Cony – Eu considero a atitude dita politicamente correta como antiética na essência. A ética está dentro de nós, não precisa de advérbios. Não existe ética correta ou incorreta. Os politicamente corretos acabam gerando coisas como o neoliberalismo e outras coisas que eu repudio e sempre repudiei. Acho ridículo alguém dizer em vez de cego, que alguém é desprovido de visão. Este conceito de politicamente correto é um equívoco da mídia norte-americana, que é basicamente hipócrita.

EC – Como o senhor define o presidente Fernando Henrique Cardoso no espectro ideológico entre o neoliberalismo e a social-democracia?

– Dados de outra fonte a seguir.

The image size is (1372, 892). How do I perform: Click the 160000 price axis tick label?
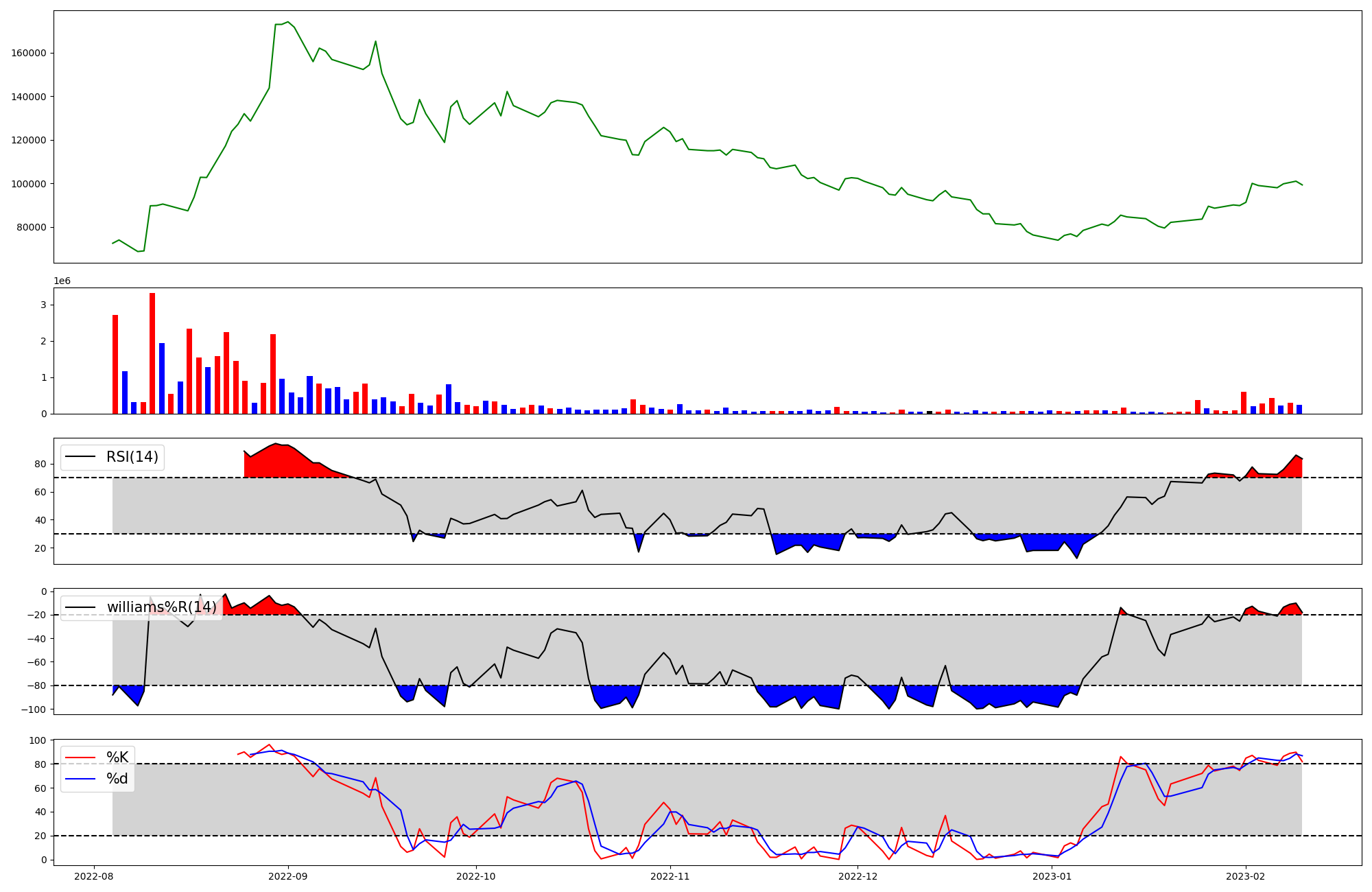[29, 53]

Cony – Ele se define como social-democrata, mas a política que está exercendo é o supra-sumo do que se convencionou chamar de neoliberalismo. Já houveram várias globalizações ao longo da história, a da revolução mercantilista, industrial, e hoje a da era econômica. Isso se deve à ausência de um rival de características nítidas a esse modelo. Com isso, o capital está se impondo da seguinte maneira: aqueles países ricos que já se encontram capitalizados e dominam as bolsas de Hong Kong, Tókio e Nova Iorque, por que motivos vão se preocupar com os problemas do mundo pobre? Já no mundo pobre, o neoliberalismo pretende premiar os atos dos ditos capazes, o que chamam de meritocracia; enquanto isso, a grande massa, cerca de dois terços a quatro quintos da população terrestre que não têm capacidade nenhuma, será destinada ao trabalho escravo ou a nenhum. Antigamente, o Brasil não produzia nada, os manufaturados todos vinham de fora. Só se produzia café, algodão e açúcar. Hoje o país está industrializado e voltou aos tempos de importador, infelizmente, graças a esta teoria econômica da globalização.

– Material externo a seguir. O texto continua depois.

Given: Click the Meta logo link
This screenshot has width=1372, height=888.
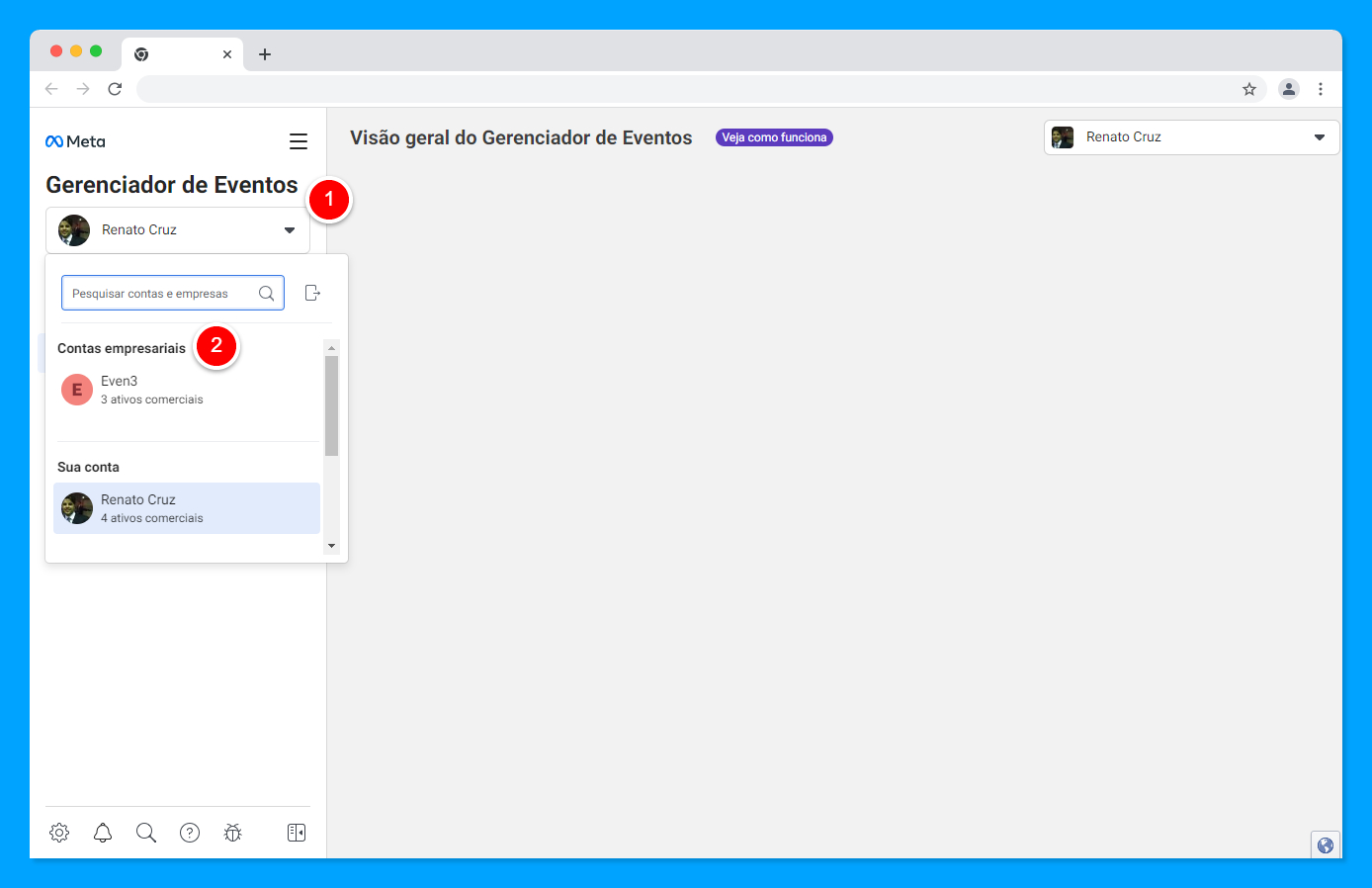Looking at the screenshot, I should coord(75,141).
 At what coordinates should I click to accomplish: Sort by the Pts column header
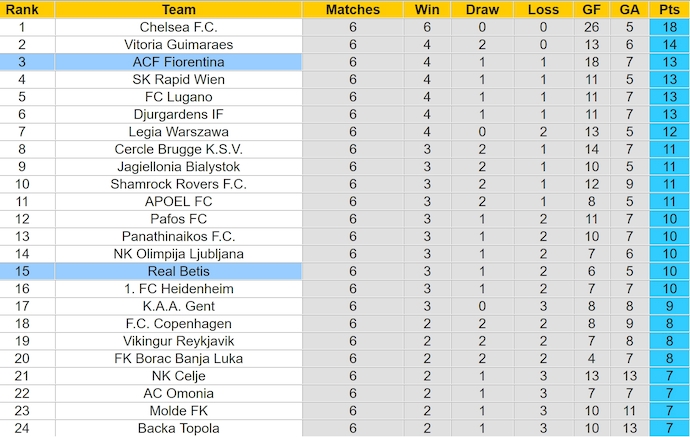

EC – Qual a conseqüência disso?

Cony – Os países pobres vão continuar pobres. Mas os países que estavam a um passo do desenvolvimento, como o Brasil, vão acabar voltando para trás. Isso é a maneira que o grupo dos sete – os sete países mais ricos do mundo – encontrou para impedir que o grande bolo econômico venha a ser dividido com outras nações no chamado Consenso de Washington. Em uma balsa cabem 17 pessoas com provisões para sobreviver uma semana em alto mar. Ela se encontra ocupada após um naufrágio, por exatos 17 tripulantes, destes, três são fortes e capazes, sendo os restantes, crianças, velhos, doentes ou paralíticos. Os fortes se recusam a dar comida para os mais fracos, para que eles morram logo. É isso que o neoliberalismo faz, joga os mais fracos ao mar e o FHC está nisso. Existe um livro fundamental para se ler que trata deste assunto, O horror econômico, de Viviane Forrestier. Durante muitos anos o capital explorava o trabalho humano. Hoje o capital está excluindo o homem do processo. Como o Capital irá manter quatro quintos da humanidade que não produz nada. Eles já foram explorados. Eles já foram excluídos. Pela lógica, agora só falta a eliminação.